One possibility, the one immediately favored by locals, is that the grave is a 14th century plague pit, its contents all victims of a wave of the good old Black Death - historically as interesting as the Roman stuff that was originally the point of the site but not terribly controversial. The local police are directed immediately to treat it as the other possibility, though: that the human remains discovered as the book opens are from the terrible 1960s, when the forces of Romania's Communist dictatorship committed mass political murder to maintain its grip on power.
Our narrator is part of the archaeological team, a man originally from the local area and staying with a relative in the town and already suffering from ulcers and other ailments before the shocking discovery, but he's really the least interesting of a parade of personalities that could grace, say, a cozy English mystery or a new season of something like Doc Martin. Aunt Eugenia, for instance, turns out to be a member of the British aristocracy by marriage but is locally known for an incident when she was moving to a new house and a member of the moving crew accidentally let her 50+ cats free en route, few of which were ever recovered, most of whom were never seen again - but this just gave her an excuse to start a new colony of cats in her otherwise tidy little house, where she gladly receives our narrator in for tea and gossip about the to-do in the village.
A local photographer, Mr. Sasha, who takes portraits of visitors who come to tour the Roman site does so with the aid of a camel named Aladdin that he has raised from a calf. The camel is perhaps the most charismatic figure in the village, munching away on whatever food Mr. Sasha gives him, including meat; Aladdin is even something of a nicotine fiend as he loves to eat the cigarettes that villagers and Mr. Sasha's clients like to feed it. The one rule is to keep him away from alcohol, which makes him amorous to the considerable distress of local cattle and their owners.

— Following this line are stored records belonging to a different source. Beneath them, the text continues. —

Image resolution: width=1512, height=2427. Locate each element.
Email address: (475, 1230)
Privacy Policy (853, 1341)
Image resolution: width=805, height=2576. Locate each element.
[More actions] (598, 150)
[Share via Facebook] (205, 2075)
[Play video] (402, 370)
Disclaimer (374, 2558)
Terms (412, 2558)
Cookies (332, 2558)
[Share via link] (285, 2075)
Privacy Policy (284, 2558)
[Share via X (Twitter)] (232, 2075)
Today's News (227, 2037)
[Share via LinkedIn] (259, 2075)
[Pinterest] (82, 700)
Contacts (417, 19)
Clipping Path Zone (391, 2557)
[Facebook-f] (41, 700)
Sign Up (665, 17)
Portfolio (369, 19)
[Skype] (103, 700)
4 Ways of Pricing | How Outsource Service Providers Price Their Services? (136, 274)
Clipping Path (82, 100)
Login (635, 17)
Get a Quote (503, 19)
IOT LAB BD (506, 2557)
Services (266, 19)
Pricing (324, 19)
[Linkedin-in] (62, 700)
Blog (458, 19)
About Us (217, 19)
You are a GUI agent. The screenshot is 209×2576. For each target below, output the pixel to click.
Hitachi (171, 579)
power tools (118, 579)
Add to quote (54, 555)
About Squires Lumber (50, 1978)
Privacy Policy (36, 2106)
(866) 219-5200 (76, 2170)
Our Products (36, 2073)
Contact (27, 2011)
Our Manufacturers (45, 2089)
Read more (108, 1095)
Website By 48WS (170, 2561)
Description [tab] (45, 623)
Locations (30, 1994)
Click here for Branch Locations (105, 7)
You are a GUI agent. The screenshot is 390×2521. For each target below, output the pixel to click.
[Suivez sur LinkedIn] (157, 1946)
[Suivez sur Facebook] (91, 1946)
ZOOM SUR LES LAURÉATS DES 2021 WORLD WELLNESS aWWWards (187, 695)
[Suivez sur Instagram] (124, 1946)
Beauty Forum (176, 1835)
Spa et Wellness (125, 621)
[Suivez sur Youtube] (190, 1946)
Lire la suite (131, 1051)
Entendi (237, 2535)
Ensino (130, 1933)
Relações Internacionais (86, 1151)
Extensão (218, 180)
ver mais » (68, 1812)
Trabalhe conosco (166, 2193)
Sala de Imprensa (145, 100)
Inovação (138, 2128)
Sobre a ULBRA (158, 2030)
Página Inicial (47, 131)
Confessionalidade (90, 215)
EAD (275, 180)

Then there's local hermit-priest, a man of many names but now mostly called Onufrie, who was born on a riverbank and left behind by his unfortunate mother, taken in as a youth by a local monastery and became a devout and faithful brother there -- until the Communists came and arrested all of the monks. He becomes an important figure in all that follows. Once freed from prison, he becomes a mountain hermit for years and years, is visited by the Virgin Mary several times, and becomes a kind of confessor-by-mail of an unknown person sharing the forest with him, all while pulling a Pierre Menard with the Bible, which he writes on pieces of spruce bark, using berry juice for ink.
It is he above all who changes the town's fate after he is moved to go perform (Catholic) funeral rites for the bodies in the grave and is observed doing so by a journalist hurting for a story. By novel's end Onufrie's act and his claims about the Virgin put the town on the map way more than the Roman ruins or the mass grave so, as the area becomes a destination for pilgrims.
As for the often mentioned Argentine forensic specialists, they never even get names and are at best figurants. Florian isn't here to tell a detective story, seems barely interested at all in giving us a solution as to the identities of those in the pit -- though he is happy to take a good chunk of the last fourth or so of the book to present their bona fides via a history of late 20th century Argentina through the lens of its national football/soccer team, with proper homage given to both Maradona and Batistuta, which I did appreciate, but having already read How Soccer Explains the World, I didn't feel like I'd learned much that is new. I reckon not a lot of Florian's original readership have read that bit of pop history, though, and as a way of understanding this group of figurants might go, it wasn't a bad choice.
I still found the experience of reading Little Fingers, the very title of which makes no sense until the last 20 pages or so, a baffling, yet still enjoyable one. If you have a decent tolerance for ambiguity, you might, too.